RECORD LIST:
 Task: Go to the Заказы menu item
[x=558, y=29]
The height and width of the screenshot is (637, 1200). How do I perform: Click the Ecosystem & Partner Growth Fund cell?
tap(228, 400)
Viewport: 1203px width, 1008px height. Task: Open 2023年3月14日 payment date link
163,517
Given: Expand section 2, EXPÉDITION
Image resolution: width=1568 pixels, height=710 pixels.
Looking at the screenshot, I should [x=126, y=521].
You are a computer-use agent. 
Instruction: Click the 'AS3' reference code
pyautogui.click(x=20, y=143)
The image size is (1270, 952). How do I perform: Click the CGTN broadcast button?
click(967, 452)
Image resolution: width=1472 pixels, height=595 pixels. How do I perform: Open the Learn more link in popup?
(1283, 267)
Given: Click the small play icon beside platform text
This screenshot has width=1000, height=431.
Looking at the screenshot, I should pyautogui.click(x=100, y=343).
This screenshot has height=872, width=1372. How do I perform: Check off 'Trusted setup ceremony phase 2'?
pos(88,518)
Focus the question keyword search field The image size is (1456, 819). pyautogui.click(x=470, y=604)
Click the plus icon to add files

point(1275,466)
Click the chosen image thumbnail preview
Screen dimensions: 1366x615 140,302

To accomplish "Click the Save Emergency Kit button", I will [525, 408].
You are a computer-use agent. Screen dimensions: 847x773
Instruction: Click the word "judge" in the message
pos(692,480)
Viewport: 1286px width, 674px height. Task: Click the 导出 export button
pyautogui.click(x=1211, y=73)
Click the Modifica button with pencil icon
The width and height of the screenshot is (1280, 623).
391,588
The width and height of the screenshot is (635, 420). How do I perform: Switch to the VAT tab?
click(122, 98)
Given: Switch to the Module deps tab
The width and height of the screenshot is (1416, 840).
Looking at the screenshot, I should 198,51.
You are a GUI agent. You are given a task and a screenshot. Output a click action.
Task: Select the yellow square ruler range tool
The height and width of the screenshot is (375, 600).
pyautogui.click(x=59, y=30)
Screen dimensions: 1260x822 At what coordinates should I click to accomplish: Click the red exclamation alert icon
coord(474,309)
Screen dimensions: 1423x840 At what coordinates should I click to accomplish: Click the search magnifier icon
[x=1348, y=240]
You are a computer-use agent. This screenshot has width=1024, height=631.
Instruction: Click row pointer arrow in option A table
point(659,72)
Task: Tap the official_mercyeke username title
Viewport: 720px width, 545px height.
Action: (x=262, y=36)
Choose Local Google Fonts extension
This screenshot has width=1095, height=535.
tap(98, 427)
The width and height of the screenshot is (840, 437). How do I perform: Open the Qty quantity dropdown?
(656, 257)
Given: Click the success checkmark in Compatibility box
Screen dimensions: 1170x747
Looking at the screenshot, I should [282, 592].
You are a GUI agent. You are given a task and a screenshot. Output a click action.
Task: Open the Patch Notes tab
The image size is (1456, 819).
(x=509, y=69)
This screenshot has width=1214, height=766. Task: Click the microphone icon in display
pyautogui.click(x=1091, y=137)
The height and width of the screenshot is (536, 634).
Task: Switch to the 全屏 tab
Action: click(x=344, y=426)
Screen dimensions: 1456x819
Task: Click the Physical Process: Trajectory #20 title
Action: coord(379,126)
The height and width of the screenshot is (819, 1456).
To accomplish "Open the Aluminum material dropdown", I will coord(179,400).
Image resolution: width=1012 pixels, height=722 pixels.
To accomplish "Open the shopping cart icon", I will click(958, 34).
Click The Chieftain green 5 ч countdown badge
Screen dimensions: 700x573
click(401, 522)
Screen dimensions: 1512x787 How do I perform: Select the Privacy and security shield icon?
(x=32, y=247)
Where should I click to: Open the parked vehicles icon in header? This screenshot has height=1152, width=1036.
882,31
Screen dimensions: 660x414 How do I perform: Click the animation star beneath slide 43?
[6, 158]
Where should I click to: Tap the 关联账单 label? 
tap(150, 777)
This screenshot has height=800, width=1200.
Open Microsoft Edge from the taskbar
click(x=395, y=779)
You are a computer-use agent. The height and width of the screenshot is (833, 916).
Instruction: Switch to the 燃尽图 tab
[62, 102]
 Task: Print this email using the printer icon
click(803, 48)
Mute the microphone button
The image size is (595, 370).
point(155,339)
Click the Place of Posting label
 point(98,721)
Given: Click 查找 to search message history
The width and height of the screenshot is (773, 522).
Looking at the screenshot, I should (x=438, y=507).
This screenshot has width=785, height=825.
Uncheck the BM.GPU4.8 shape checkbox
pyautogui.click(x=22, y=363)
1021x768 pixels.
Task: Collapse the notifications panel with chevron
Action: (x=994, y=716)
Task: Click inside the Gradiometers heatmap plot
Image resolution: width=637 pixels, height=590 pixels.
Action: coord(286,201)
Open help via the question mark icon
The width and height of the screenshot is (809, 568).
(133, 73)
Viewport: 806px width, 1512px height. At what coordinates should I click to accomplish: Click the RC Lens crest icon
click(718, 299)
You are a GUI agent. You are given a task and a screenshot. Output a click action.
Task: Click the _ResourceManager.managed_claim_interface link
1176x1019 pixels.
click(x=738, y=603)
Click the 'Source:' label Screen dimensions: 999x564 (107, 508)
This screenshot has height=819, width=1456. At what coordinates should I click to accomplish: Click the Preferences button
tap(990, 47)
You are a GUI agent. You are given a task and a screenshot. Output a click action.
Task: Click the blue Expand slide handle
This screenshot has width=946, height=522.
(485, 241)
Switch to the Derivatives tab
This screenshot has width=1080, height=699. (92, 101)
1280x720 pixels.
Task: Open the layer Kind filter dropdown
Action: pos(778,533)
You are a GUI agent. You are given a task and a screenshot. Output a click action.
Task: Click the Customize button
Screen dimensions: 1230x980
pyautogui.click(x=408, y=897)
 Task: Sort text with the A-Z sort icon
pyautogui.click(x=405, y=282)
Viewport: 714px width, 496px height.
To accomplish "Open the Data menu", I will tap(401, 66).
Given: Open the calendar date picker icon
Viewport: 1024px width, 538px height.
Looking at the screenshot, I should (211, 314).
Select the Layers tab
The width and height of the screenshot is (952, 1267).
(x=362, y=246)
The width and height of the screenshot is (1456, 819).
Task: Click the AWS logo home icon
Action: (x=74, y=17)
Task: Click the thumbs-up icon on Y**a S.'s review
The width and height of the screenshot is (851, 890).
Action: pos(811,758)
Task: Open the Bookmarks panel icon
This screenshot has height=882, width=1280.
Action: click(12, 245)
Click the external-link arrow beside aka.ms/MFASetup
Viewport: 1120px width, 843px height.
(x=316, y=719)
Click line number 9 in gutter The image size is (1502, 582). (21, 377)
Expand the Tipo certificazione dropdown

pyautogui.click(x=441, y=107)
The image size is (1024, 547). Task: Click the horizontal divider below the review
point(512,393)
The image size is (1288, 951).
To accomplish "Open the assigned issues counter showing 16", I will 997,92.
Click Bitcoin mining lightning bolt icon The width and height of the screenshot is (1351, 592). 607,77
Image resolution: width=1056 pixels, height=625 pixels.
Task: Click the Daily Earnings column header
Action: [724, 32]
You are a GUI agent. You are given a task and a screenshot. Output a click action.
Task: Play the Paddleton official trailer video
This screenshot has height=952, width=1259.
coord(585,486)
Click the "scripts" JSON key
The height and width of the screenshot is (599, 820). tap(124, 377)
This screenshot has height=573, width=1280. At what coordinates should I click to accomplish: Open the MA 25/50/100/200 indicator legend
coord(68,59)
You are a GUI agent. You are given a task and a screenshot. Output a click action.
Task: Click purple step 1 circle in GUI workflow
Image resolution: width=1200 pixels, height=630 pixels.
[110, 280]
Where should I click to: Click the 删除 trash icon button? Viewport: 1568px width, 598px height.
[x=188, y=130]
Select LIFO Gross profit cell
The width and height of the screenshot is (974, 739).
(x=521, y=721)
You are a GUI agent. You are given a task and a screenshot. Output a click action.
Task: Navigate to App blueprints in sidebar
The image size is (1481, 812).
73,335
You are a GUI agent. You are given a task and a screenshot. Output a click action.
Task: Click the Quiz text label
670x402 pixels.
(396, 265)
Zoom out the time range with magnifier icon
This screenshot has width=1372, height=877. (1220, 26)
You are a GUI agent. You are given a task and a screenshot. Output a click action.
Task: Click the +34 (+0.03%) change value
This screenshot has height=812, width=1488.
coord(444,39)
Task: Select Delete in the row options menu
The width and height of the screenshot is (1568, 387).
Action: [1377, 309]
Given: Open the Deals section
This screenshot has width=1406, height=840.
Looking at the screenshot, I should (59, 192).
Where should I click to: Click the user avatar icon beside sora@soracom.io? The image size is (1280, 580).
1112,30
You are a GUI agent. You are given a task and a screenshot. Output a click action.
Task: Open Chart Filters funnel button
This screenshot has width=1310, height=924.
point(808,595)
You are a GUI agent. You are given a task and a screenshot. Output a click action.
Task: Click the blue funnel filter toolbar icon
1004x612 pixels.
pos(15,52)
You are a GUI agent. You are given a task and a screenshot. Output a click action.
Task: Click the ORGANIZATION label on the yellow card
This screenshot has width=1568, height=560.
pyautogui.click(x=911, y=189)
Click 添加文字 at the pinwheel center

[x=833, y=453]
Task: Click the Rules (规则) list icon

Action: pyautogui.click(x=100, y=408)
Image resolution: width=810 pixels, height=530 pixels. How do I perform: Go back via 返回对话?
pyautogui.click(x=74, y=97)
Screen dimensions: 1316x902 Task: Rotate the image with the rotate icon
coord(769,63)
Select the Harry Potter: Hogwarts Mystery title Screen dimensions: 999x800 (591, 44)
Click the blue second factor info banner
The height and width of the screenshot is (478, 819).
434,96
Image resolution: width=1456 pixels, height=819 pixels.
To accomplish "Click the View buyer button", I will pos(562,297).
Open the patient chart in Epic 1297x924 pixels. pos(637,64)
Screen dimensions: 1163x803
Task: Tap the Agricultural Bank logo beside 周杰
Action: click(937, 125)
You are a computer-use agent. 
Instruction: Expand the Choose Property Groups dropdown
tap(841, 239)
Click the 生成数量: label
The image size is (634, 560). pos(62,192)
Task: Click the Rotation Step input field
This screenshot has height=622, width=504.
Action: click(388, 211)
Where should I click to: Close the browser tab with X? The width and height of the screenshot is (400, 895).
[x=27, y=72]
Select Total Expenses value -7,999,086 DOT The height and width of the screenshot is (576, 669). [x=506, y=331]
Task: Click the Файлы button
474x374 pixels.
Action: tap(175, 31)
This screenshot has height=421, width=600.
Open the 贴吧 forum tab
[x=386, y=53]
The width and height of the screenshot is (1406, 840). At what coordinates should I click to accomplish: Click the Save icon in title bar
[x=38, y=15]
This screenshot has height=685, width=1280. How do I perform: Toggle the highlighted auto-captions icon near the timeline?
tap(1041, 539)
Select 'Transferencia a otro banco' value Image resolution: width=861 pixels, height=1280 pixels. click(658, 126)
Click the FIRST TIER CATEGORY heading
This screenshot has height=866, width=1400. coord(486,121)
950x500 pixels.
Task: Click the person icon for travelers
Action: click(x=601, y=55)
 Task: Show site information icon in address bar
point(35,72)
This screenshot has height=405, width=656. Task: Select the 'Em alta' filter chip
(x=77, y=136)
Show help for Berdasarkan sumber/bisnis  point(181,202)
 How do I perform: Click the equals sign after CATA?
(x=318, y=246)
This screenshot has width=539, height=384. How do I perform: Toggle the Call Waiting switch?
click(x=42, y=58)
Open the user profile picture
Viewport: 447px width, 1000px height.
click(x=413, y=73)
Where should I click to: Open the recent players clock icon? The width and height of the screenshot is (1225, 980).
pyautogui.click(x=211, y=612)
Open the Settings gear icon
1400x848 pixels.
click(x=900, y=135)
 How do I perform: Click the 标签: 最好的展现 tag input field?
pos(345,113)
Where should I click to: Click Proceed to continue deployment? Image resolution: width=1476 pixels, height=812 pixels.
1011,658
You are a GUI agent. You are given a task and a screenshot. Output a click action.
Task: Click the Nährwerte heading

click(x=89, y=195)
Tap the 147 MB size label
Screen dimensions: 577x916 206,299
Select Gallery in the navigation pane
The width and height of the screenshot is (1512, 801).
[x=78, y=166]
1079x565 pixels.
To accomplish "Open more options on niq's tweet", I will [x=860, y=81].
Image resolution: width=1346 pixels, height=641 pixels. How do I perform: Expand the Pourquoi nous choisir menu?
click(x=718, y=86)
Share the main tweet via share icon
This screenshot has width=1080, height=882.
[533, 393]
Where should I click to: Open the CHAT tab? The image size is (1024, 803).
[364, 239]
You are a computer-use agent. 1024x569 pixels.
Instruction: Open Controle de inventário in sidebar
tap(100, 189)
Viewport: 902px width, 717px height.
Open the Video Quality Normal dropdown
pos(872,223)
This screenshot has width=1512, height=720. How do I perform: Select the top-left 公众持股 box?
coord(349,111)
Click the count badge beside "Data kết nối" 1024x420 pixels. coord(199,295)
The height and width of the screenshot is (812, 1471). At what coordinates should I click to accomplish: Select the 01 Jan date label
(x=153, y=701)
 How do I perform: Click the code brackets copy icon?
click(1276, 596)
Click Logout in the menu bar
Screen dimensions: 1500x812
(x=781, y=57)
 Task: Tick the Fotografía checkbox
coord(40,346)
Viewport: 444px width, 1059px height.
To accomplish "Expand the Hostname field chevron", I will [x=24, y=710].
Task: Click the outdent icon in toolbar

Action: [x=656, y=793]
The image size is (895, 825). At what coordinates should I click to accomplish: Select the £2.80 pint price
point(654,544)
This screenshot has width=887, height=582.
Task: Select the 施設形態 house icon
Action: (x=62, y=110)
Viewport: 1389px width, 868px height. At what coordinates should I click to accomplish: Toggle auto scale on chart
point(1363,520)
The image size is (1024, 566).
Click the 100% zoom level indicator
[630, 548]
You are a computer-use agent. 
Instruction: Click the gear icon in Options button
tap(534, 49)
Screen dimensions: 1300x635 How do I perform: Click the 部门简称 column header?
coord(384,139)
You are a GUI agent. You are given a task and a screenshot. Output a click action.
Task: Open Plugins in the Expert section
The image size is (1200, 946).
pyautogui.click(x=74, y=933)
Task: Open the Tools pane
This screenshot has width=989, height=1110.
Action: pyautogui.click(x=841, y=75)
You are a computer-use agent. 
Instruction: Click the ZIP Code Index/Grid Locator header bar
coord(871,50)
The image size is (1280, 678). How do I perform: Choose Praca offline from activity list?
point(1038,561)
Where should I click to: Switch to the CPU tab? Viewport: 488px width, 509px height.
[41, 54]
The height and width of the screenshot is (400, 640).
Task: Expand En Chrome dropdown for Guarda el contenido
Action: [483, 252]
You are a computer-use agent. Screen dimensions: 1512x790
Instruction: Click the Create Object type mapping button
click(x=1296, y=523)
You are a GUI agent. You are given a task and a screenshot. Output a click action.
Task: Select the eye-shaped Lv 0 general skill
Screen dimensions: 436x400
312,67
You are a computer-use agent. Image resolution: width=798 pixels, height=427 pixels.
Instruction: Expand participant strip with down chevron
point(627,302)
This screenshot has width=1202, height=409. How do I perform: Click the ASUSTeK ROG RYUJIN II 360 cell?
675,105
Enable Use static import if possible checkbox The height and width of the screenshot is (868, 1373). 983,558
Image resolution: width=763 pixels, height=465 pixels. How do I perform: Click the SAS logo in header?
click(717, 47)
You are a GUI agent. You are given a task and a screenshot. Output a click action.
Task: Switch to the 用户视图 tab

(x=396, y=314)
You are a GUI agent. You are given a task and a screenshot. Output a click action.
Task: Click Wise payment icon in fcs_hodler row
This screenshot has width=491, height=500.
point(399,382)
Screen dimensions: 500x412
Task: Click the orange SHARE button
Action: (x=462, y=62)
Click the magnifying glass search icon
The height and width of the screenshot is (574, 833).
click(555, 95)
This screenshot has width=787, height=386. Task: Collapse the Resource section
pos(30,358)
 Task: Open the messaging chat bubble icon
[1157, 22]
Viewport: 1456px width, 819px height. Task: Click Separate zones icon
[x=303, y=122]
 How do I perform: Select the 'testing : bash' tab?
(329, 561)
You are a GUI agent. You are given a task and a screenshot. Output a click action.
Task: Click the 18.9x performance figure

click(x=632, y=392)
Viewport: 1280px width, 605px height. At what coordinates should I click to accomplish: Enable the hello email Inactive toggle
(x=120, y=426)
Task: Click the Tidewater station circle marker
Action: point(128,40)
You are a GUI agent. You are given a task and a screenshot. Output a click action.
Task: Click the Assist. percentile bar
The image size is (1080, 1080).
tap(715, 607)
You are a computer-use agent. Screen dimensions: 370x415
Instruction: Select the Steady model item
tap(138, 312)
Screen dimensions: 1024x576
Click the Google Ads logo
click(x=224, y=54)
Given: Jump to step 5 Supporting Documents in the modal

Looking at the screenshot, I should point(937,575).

REQUIRED TASK:
Quote the items starting at the line containing "You are a computer-use agent. This" and ending at the line containing "Looking at the screenshot, I should (x=438, y=507).", including both of those lines.

COMPLETED EXERCISE:
You are a computer-use agent. This screenshot has width=1024, height=631.
Instruction: Click row pointer arrow in option A table
point(659,72)
Task: Tap the official_mercyeke username title
Viewport: 720px width, 545px height.
Action: (x=262, y=36)
Choose Local Google Fonts extension
This screenshot has width=1095, height=535.
tap(98, 427)
The width and height of the screenshot is (840, 437). How do I perform: Open the Qty quantity dropdown?
(656, 257)
Given: Click the success checkmark in Compatibility box
Screen dimensions: 1170x747
Looking at the screenshot, I should [282, 592].
You are a GUI agent. You are given a task and a screenshot. Output a click action.
Task: Open the Patch Notes tab
The image size is (1456, 819).
(x=509, y=69)
This screenshot has width=1214, height=766. Task: Click the microphone icon in display
pyautogui.click(x=1091, y=137)
The height and width of the screenshot is (536, 634).
Task: Switch to the 全屏 tab
Action: click(x=344, y=426)
Screen dimensions: 1456x819
Task: Click the Physical Process: Trajectory #20 title
Action: coord(379,126)
The height and width of the screenshot is (819, 1456).
To accomplish "Open the Aluminum material dropdown", I will coord(179,400).
Image resolution: width=1012 pixels, height=722 pixels.
To accomplish "Open the shopping cart icon", I will click(958, 34).
Click The Chieftain green 5 ч countdown badge
Screen dimensions: 700x573
click(401, 522)
Screen dimensions: 1512x787 How do I perform: Select the Privacy and security shield icon?
(x=32, y=247)
Where should I click to: Open the parked vehicles icon in header? This screenshot has height=1152, width=1036.
882,31
Screen dimensions: 660x414 How do I perform: Click the animation star beneath slide 43?
[6, 158]
Where should I click to: Tap the 关联账单 label? 
tap(150, 777)
This screenshot has height=800, width=1200.
Open Microsoft Edge from the taskbar
click(x=395, y=779)
You are a computer-use agent. The height and width of the screenshot is (833, 916).
Instruction: Switch to the 燃尽图 tab
[62, 102]
 Task: Print this email using the printer icon
click(803, 48)
Mute the microphone button
The image size is (595, 370).
point(155,339)
Click the Place of Posting label
 point(98,721)
Given: Click 查找 to search message history
The width and height of the screenshot is (773, 522).
Looking at the screenshot, I should (x=438, y=507).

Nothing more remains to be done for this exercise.